Review garbage characters in RTF output on Unicode SAS

0

As SAS delivered powerful end-to-end artificial intelligence & machine learning platform SAS® Viya®, more and more SAS users plan to adopt this new platform to produce faster outcomes and invaluable insights. The significant difference between SAS Viya and SAS 9 is, UTF-8 is the default session encoding in SAS Viya, while SAS 9 provides different default session encoding for each operating environment. In other words, many existing SAS 9 code in different file encoding need to work on new platform.

Due to file encoding of SAS code may be inconsistent with SAS session encoding, SAS user may encounter new issue such as garbage text output or transcoding failure in SAS Unicode environment. In fact, both SAS Viya and SAS 9.4 with Unicode support use UTF-8 encoding as session encoding, SAS 9.4 with Unicode support can expose most problems which user may encounter in SAS Viya.

Legacy encoding code in UTF-8 session

Some Asia Pacific SAS users usually use extended ASCII encoding by default (we also call it native encoding or legacy encoding), so the characters in the SAS code file are stored as file encoding such as EUC-CN, MS-950, SHIFT-JIS or EUC-KR etc (The popular word GB2312 is the registered internet name for EUC-CN, and EUC-CN is the usual encoded form of GB2312 standard for Simplified Chinese characters).

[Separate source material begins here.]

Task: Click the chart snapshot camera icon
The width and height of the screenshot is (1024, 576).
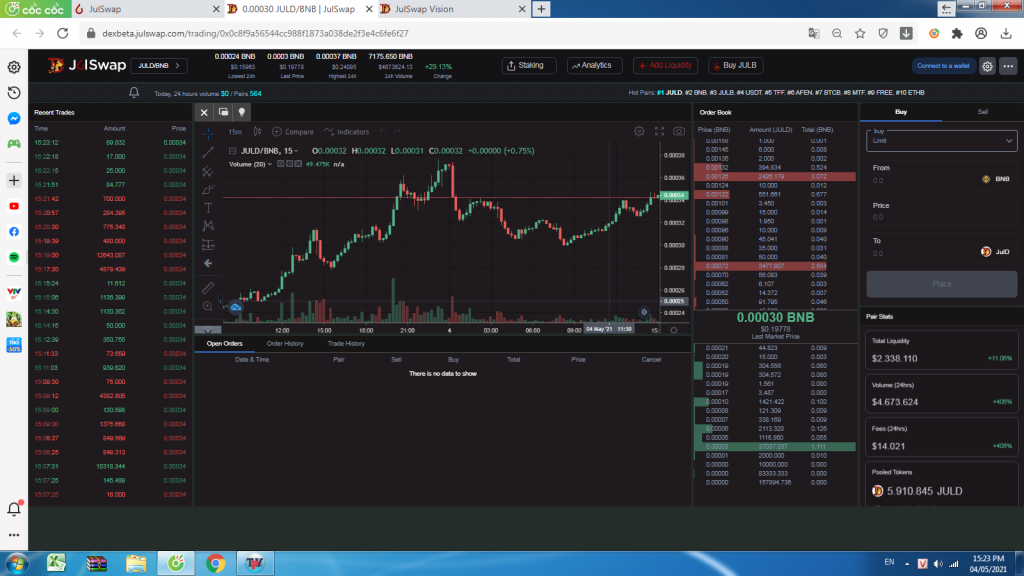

When they run these SAS code in SAS with Unicode Support, which means, SAS session encoding is UTF-8, they found the text in the ODS output are changed, and unexpected characters were output. For example, Run the following SAS code with file encoding (EUC-CN) in SAS Unicode session, it will generate garbage text in HTML output and RTF output.

ods rtf file="test.rtf";
 
ods rtf file="test.rtf";
proc report data=sashelp.class style(report)={pretext="受试对象" posttext="后置文本"} ;
  column name sex age weight height;
  define name/display;
run;
ods rtf close;

Diagram: MBCS text in SAS code with legacy encoding, output text in HTML and RTF are all garbage.

Especially for those users who want to generate RTF documents, they may find their Proc REPORT output has garbage text “锟斤拷锟皆讹拷锟斤拷”, which is specified by PRETEXT and POSTTEXT of STYLE option. Please see text in red rectangle below.

To migrate your original SAS code to Unicode environment, you can open the original SAS code in SAS with native encoding (e.g., SAS Simplified Chinese), then specify the file encoding to “Unicode (UTF-8)” in “Save as” dialog. So, you manually transcode the original SAS code from EUC-CN to UTF-8 file encoding successfully. You also can use other Text Editors or Transcoding Tools to achieve this transcoding goal in batch. Anyway, you keep all information in the new generated SAS code file in UTF-8 without any information lost after this step.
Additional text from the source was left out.